Poodie's Hilltop Bar & Grill
22308 Hwy. 71 W. in Spicewood, 512/264-0318
Monday-Saturday, 11am-2am; Sundays, noon-2am
Poodie Locke is Willie's road manager, and rumor has it that, despite the appearance of being an Austin old-time slacker, he's a formidable power in the realm of getting things his boss wants accomplished. The rest of us can be glad that he has fashioned a minor miracle out in Spicewood, bringing back the ghosts of the original Saxon Pub, Soap Creek, and the Checkered Flag and rolling them all into one casual music venue. Besides high-quality local talents like Pauline Reese, Ray Benson, and Billy Joe Shaver, you never know who's going to show up. Merle Haggard and Toby Keith have been known to stop by, and Poodie's list of favors has allowed him to entice big names like Leon Russell to play his cozy venue. Poodie's has also been the home of some powerful emotions. Like the night Shaver was scheduled to play Poodie's on New Year's Eve, 2000. When Billy Joe's son, Eddy, died earlier that day of a heroin overdose, Willie talked Billy Joe into going on with the show, and the two of them did a guitar pull into the wee hours of the morning. People who were present still can't talk about it without tearing up. If all that music mojo isn't enough to attract you, how about the Hill Country's best burger? For $4.50, you'll taste a little bit of beef bliss, and most of the beers only cost $2. I'm glad Poodie decided to build his place in Spicewood. Any closer to Austin, and we'd have to stand in line to get in. Wes Marshall
Hill's Austin Cafe
4700 S. Congress, 851-9300
Monday-Thursday, 11am-10pm; Friday-Saturday, 11am-10:30pm; Sunday, 11am-9pm
Hill's Austin Cafe has a definite side benefit to being owned by KVET radio personality Bob Cole: Some pretty good musicians are happy to step out on the back patio and play to much smaller audiences than they normally would. In 2004, during the warm-weather Thursday-night KVET Texas Music Series, you could have heard Jack Ingram, Ray Wylie Hubbard, Charlie Robison, Dale Watson, Jason Allen, Johnny Bush, Cory Morrow, Gary P. Nunn, Bruce Robison, Kelly Willis, or Rick Trevino, all sitting under the oaks with a delightful evening breeze.

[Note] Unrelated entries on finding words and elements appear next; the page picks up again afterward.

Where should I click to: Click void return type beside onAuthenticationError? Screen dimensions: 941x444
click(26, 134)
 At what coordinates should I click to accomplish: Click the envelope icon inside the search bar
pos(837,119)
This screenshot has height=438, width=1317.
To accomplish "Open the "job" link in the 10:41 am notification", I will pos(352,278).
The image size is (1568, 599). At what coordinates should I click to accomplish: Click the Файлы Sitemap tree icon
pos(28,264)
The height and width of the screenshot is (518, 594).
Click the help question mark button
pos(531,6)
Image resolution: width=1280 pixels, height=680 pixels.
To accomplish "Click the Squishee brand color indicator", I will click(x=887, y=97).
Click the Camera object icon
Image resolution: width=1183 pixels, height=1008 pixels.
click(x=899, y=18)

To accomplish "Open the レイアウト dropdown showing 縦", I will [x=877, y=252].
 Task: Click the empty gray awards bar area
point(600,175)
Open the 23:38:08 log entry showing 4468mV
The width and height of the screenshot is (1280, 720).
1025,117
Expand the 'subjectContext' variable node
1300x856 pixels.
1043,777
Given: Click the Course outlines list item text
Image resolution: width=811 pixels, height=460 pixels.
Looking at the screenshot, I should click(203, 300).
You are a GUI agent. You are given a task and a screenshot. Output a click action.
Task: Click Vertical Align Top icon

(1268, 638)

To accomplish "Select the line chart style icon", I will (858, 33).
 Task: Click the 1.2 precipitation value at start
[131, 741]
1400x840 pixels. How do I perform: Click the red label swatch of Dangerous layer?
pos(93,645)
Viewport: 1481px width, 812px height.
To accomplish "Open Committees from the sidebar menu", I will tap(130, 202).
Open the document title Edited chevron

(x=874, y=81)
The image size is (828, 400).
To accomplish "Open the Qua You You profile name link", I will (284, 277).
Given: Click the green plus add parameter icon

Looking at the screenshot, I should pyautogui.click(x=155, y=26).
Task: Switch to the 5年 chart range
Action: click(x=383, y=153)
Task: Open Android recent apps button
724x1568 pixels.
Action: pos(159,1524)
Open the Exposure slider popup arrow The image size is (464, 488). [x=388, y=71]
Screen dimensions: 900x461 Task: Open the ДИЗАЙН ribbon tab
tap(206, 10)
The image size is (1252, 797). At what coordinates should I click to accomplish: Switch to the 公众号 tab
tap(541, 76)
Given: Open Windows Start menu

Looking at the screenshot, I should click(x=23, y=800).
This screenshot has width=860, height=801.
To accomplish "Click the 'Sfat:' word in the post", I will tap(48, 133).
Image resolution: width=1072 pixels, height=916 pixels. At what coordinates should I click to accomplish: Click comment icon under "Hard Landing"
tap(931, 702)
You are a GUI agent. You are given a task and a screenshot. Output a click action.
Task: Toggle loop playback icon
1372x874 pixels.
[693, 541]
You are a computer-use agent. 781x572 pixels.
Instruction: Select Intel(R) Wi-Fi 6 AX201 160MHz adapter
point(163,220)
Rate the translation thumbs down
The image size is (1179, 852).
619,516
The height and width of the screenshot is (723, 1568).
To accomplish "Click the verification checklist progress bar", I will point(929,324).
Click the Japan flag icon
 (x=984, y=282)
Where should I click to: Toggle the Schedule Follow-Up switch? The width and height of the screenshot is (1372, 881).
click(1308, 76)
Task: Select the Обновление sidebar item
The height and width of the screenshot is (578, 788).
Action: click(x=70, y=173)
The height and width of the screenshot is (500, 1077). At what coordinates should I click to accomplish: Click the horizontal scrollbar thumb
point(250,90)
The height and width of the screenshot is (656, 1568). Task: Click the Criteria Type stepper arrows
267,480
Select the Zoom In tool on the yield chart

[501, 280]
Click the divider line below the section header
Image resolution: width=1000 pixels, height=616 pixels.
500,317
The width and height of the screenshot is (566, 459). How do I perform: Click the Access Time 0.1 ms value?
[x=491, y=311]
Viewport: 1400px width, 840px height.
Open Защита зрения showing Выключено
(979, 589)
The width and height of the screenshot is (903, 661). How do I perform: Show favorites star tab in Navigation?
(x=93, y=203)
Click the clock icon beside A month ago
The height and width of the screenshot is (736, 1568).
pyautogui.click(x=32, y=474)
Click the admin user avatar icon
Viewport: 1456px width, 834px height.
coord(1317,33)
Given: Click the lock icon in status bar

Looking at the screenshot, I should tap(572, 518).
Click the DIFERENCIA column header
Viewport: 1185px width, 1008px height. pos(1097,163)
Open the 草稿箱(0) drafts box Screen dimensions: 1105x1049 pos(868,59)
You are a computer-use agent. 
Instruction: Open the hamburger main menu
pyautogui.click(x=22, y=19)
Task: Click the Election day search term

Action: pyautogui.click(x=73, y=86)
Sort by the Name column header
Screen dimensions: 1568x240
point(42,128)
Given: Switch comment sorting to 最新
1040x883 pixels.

Add to that some damn fine food, good prices on beer, and an honest respect for keeping both smokers and nonsmokers happily separate, and you've got a winning combination that's better than you'd expect. Highly recommended dishes include the Smoke House Burger ($8.59) and the self-proclaimed Legendary Chicken Fried Steak ($9.99). W.M.